What happens on the Erskine campus during the summer?
“Discovery Garden,” also known as “DIG,” a nature program for children, is one example of activities that relieve the summer doldrums (but not the heat) in Due West.
Discovery Garden marked its eighth consecutive summer at Erskine this year, with a session for children aged five to seven July 25-29 followed by a week for children aged eight to eleven August 1-5.
Co-directing the program were Professor Emerita of Biology Dr. Jan Haldeman and Associate Professor of Biology Dr. Naoma Nelsen, along with artist Barbara Ervin ’77, a retired elementary school art teacher who has taught art at

Erskine and is currently on the adjunct faculty at Anderson University.
This year’s theme was “Native Trees in the Garden,” Haldeman said. Sessions were conducted in the Pressly Heritage Garden and the Daniel•Moultrie Science Center.
“The children constructed plant presses, collected leaves, pressed and dried them, and assembled them into a notebook with information about each tree,” she said.

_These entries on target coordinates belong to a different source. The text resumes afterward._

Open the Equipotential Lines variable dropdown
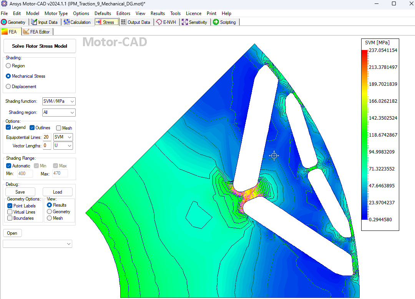This screenshot has height=299, width=415. [63, 137]
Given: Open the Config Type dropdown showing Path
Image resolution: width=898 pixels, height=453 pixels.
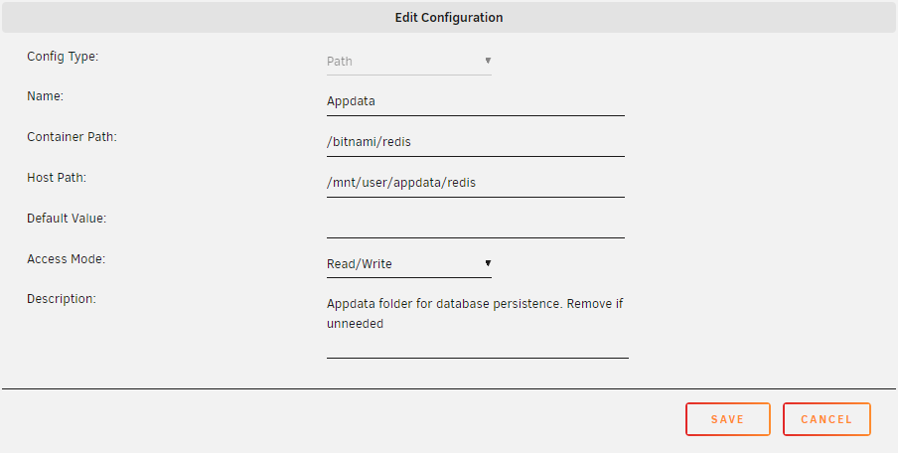Looking at the screenshot, I should [409, 62].
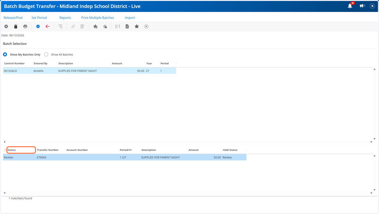The image size is (379, 214).
Task: Click the Import link
Action: pyautogui.click(x=130, y=18)
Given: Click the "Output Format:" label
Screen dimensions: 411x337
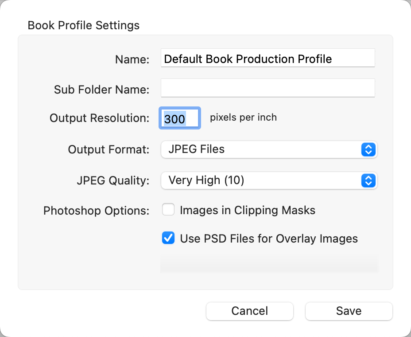Looking at the screenshot, I should [109, 150].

“The younger group constructed bamboo bee houses that are placed in garden trees for pollinator bees. The older group practiced nature photography featuring trees and associated nature scenes.”

Professor of Biology Dr. David Ritland presented a session on insects this year with the help of Anna Mei Grier, daughter of Erskine history professors Dr. David Grier and Dr. Sandra Chaney.
Also assisting with Discovery Garden were student intern Rachel Lloyd, a biology major and Presidential Scholar, and two DIG alumni who served as volunteers—Erzhan Cochran, Haldeman’s grandson, and Nellie Morton, granddaughter of Erskine archivist Edith Brawley.
Discovery Garden campers’ photography and other materials and images are displayed in the Daniel•Moultrie Science Center on the first floor, across from Botany Lab Room 136.